| INSTRUCTIONS TO FOLLOW |
Restate each entry word for word. Keep every detail intact.

| DATA PROVIDED |
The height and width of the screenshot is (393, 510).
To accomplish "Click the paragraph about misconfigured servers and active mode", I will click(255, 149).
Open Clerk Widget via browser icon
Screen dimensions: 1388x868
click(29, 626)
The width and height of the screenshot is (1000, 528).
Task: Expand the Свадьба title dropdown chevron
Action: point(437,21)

| PROBLEM SOLUTION |
The height and width of the screenshot is (393, 510).
To accomplish "Click the paragraph about misconfigured servers and active mode", I will click(255, 149).
Open Clerk Widget via browser icon
Screen dimensions: 1388x868
click(29, 626)
The width and height of the screenshot is (1000, 528).
Task: Expand the Свадьба title dropdown chevron
Action: point(437,21)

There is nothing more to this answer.